Tuesday 17 September 2013

541. ENGLISH - On The Living Language


On The Living Language

 

A few months before accepting the job of revising The Elements of Style (the "little book" composed 40 years earlier by Cornell professor William Strunk, Jr.), E.B. White contributed this comment to The New Yorker:

Through the turmoil and the whirling waters we have reached a couple of opinions of our own about the language. One is that a schoolchild should be taught grammar--for the same reason that a medical student should study anatomy.

Having learned about the exciting mysteries of an English sentence, the child can then go forth and speak and write any damn way he pleases. We knew a countryman once who spoke with wonderful vigor and charm, but ungrammatically.
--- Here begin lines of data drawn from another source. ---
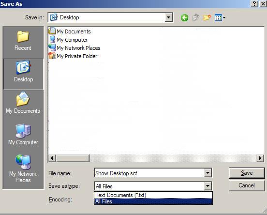267x215 pixels.
Task: Choose All Files option in list
Action: [x=153, y=201]
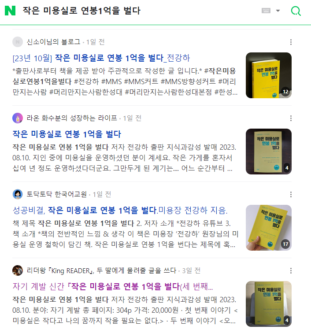The width and height of the screenshot is (311, 333).
Task: Open 토닥토닥 한국어교원 blog name link
Action: point(56,194)
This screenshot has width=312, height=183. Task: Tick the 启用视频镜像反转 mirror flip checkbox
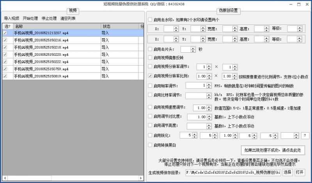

In him the absence of grammar made little difference, because his speech was full of juice. . . .

The living language is like a cowpath:
it is the creation of the cows themselves, who, having created it, follow it or depart from it according to their whims or their needs.
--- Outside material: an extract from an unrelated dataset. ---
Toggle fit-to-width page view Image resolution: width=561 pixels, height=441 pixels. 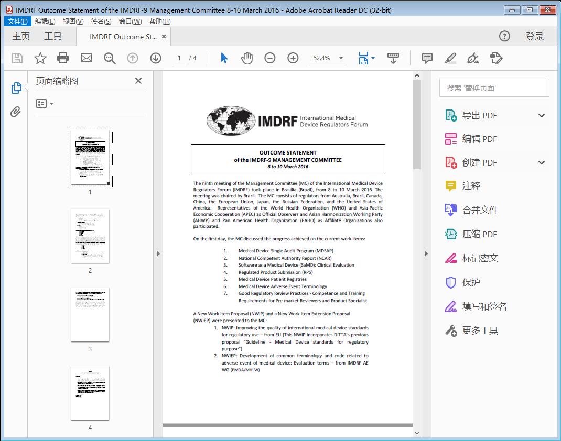click(363, 58)
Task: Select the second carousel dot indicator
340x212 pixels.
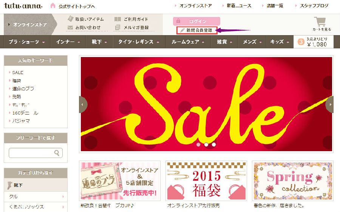Action: pos(206,144)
From daily use, the path undergoes change. A cow is under no obligation to stay in the narrow path she helped make, following the contour of the land, but she often profits by staying with it and she would be handicapped if she didn't know where it was and where it led to.

Children obviously do not depend for communication on a knowledge of grammar; they rely on their ear, mostly, which is sharp and quick. But we have yet to see the child who hasn't profited from coming face to face with a relative pronoun at an early age, and from reading books, which follow the paths of centuries.

You don't have to be a fan of The Elements of Style to appreciate White's principles and prose. But I have to challenge his remark about "the absence of grammar" in the countryman's speech. It might be
nonstandard or unconventional--but never absent. When it comes to grammar (or to cows, for that matter), there's always some sort of path.